I have to add that even without buffer memory update (using DMA2D or directly) but just swapping buffer address (CFBAR) leads to the same effect. So I can assume that the issue is closely tied to the hardware (defective display or maybe it initially has poor video mode support or poorly designed MCU's DSI/LTDC etc).
2024-05-05 11:17 PM
In video mode your setup must equal to hw display controller. If in pdf is for example 480x1024 you cant config LTDC 1024x480. Orientation can be handled be register config , but data stream is only valid as portrait.
2024-05-06 06:17 AM
That's interesting, thank you for your insight!
Something I don't understand, if the data stream is only valid as portrait, what's the point in having the orientation config register? Indeed, the presence of the orientation register implies to me that the data stream can be valid in landscape.

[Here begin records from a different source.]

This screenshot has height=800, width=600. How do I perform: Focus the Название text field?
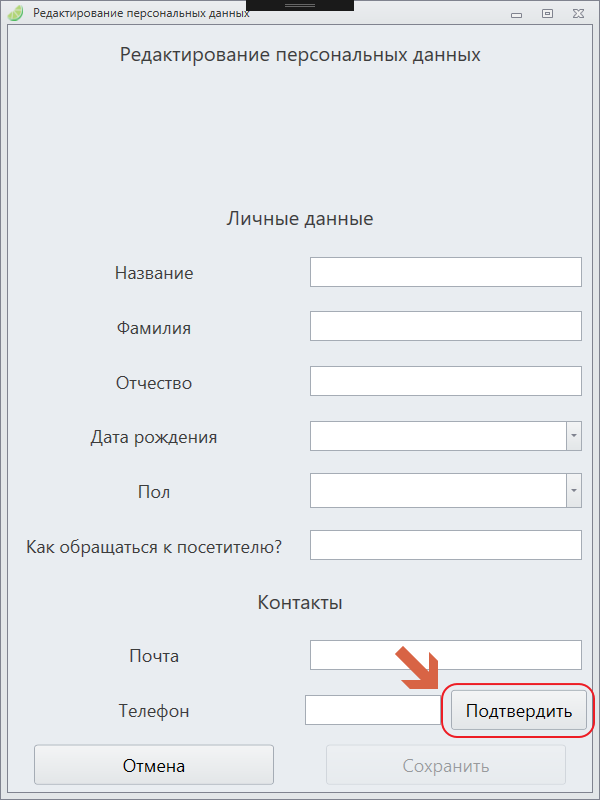[446, 272]
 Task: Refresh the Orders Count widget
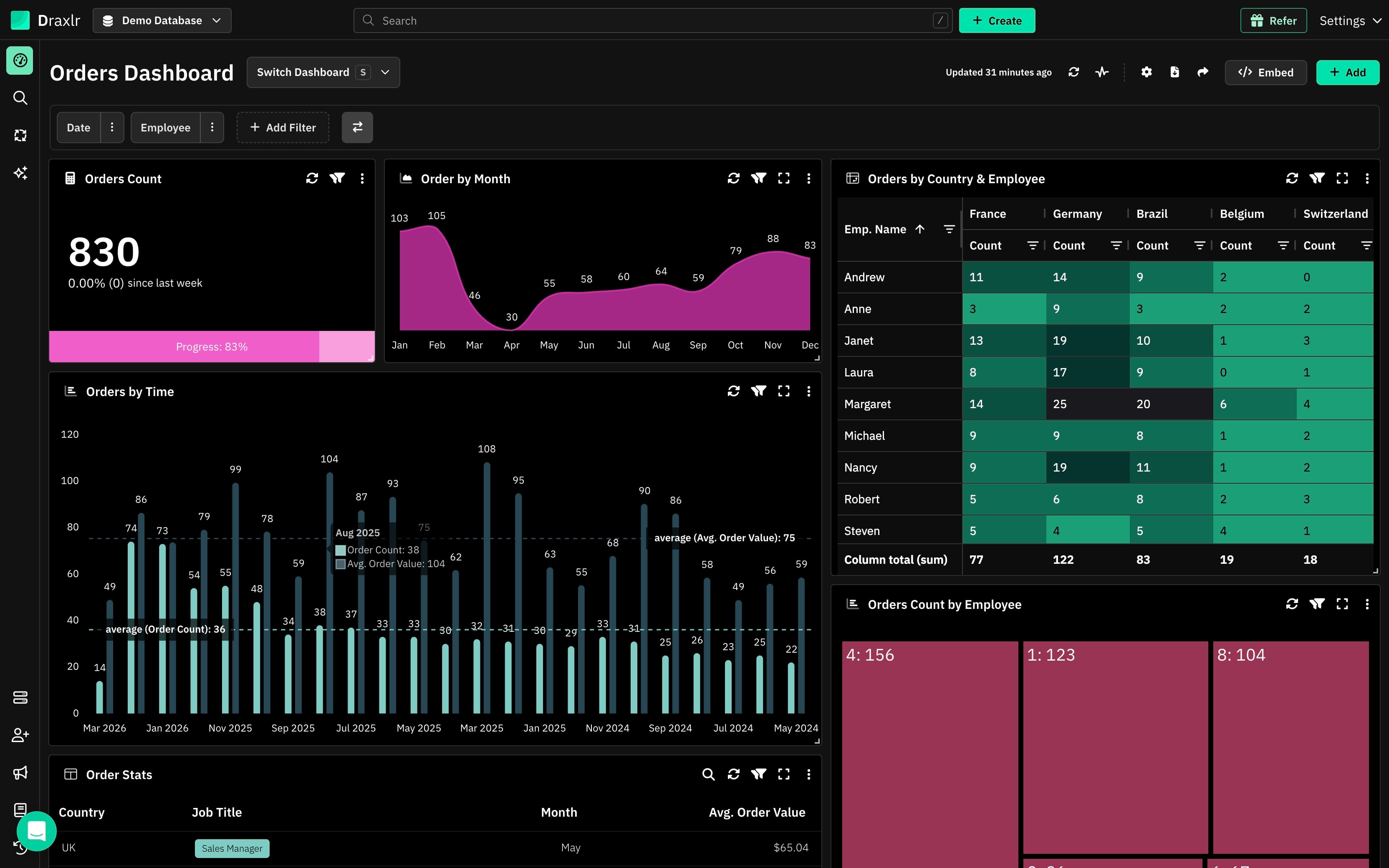pyautogui.click(x=312, y=179)
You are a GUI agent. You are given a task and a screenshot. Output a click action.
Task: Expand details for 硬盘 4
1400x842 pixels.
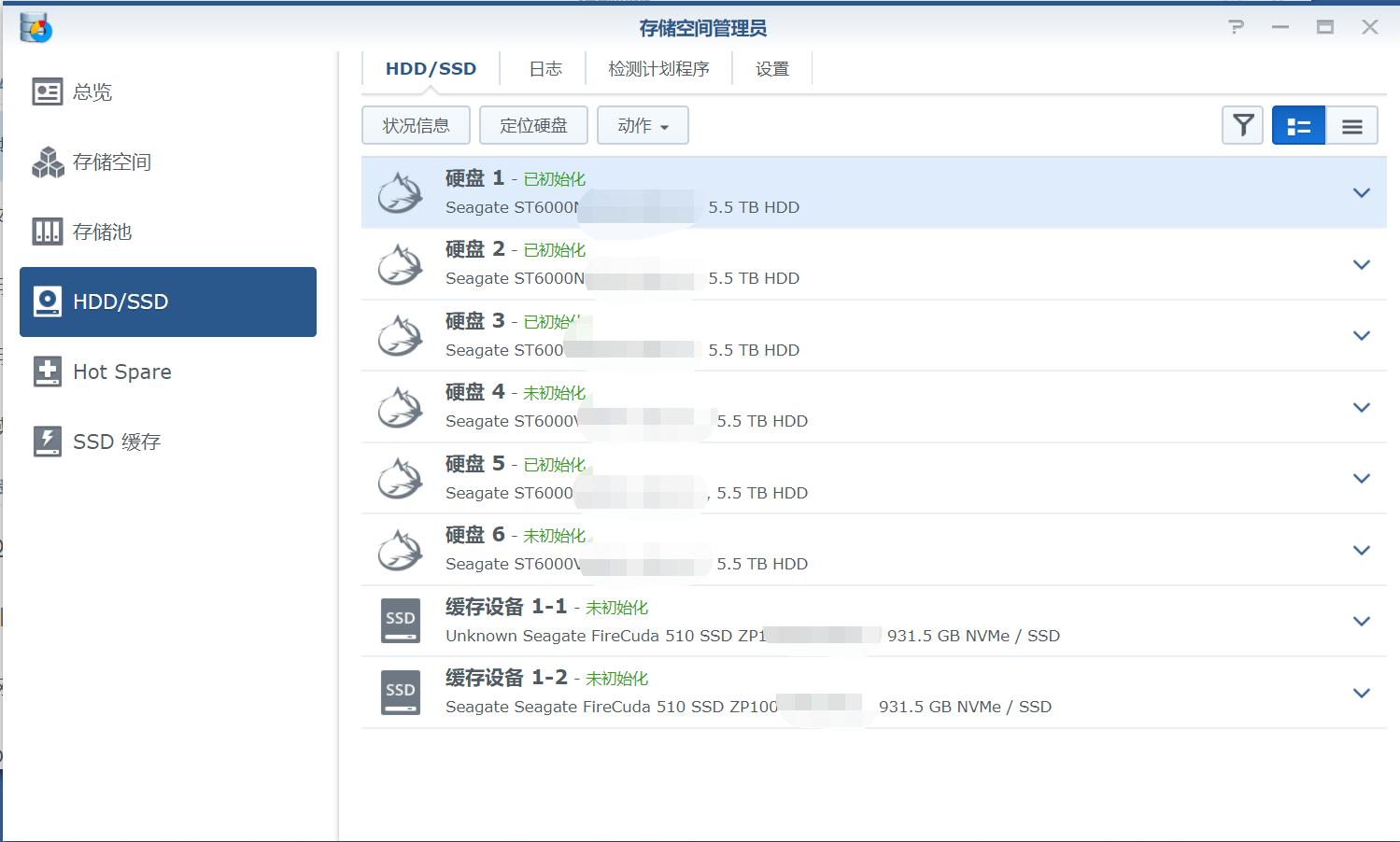pyautogui.click(x=1361, y=407)
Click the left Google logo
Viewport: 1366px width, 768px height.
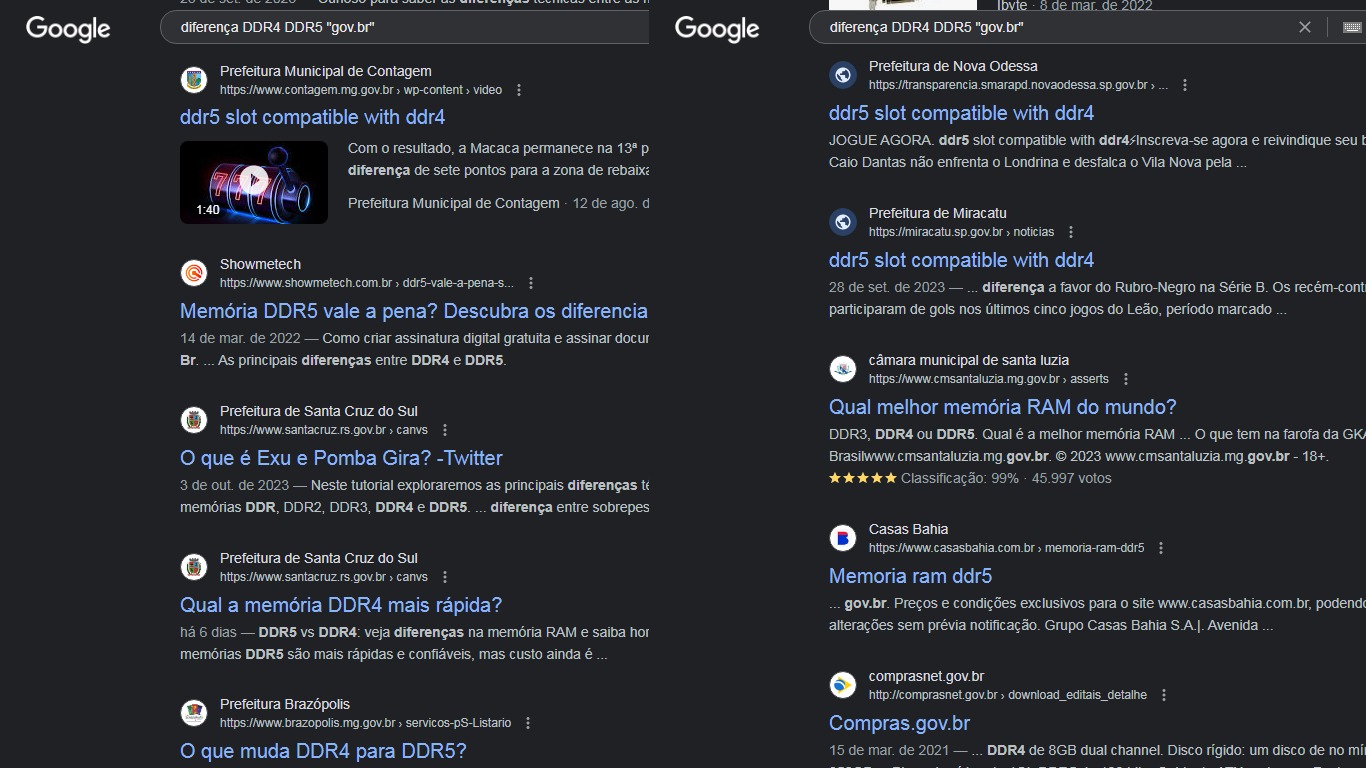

Feeding a landscape data stream to the screen when the register is set to portrait ends up looking very broken as below (as I would expect):
Whereas switching the register to landscape the same data feed renders like this (complete with the diagonal glitch that we're talking about):
This makes it seem to me like the display thinks it can support a landscape data stream, but actually is not able to do so properly, causing the diagonal line.
2024-05-06 08:51 AM
As you can see is portrait native
but with GRAM, then config can handle this display too as landscape... I wrote for example , then exist displays that only support native configs. In your config with DISCO you must have other mistake with diagonal trouble.
2024-05-06 12:56 PM
I think I understand now. All of the photos and videos above are in video mode, so GRAM is not in use. Let me just confirm what you're saying:
Is that all correct?
2024-05-06 10:44 PM
Video mode not equal GRAM not used, then your all phrases miss. Video mode is only next method of many how fill GRAM. My tip for your trouble is bad timing setup for LTDC and DSI porch system.
2024-05-07 02:32 AM
OK thank you - unfortunately then I think we're back to square one.

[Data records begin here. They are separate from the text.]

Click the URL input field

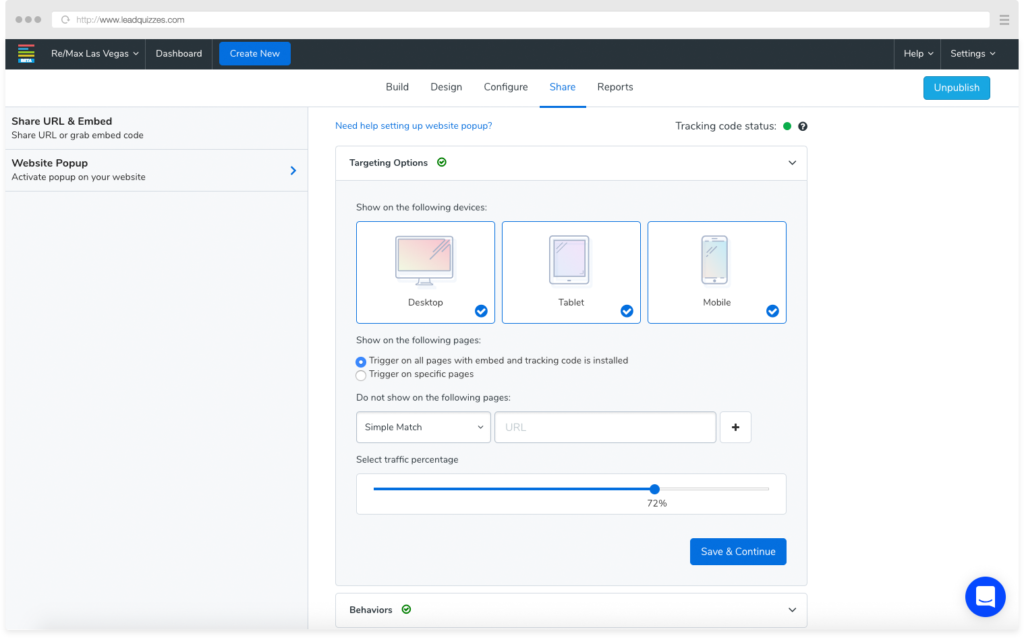click(604, 427)
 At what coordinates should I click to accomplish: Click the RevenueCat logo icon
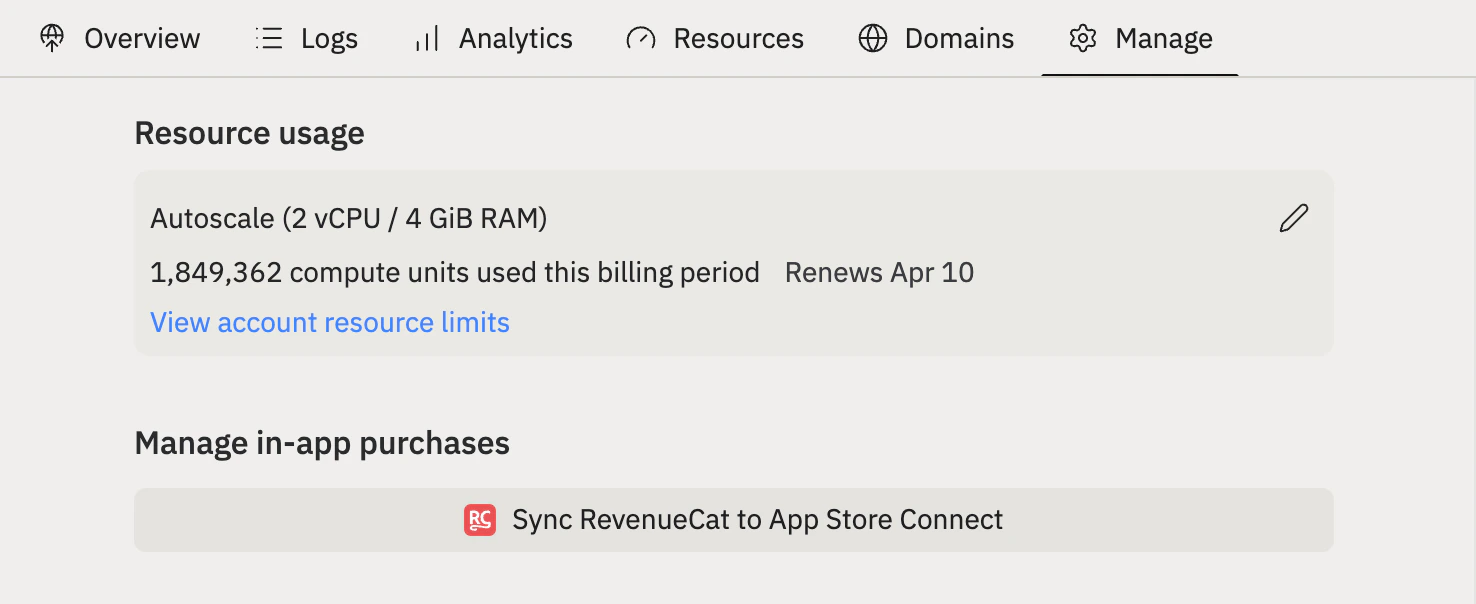(480, 520)
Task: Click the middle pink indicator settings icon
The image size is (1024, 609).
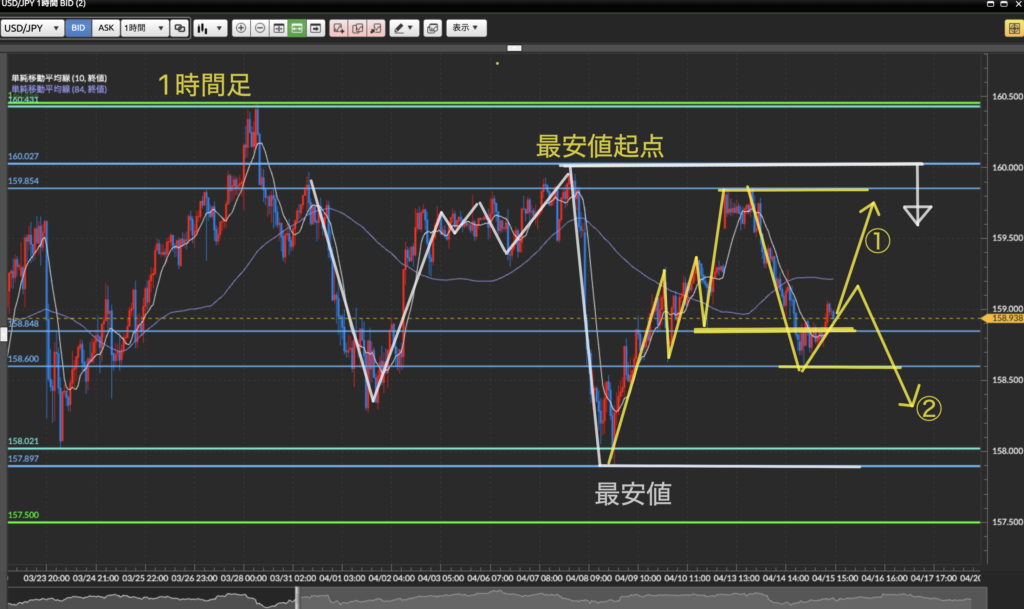Action: click(x=358, y=29)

The issues with the diagonal are present on the examples direct from ST, it's not something I/we have introduced. There are several years worth of people talking about this issue on and off and there has never been any conclusive solution. I myself have already played with the timing of the LTDC and DSI quite a bit and it hasn't fixed anything. As @Alekseus has said, that really only leaves a fault/lack of support or incompatibility of the display with the STM peripherals.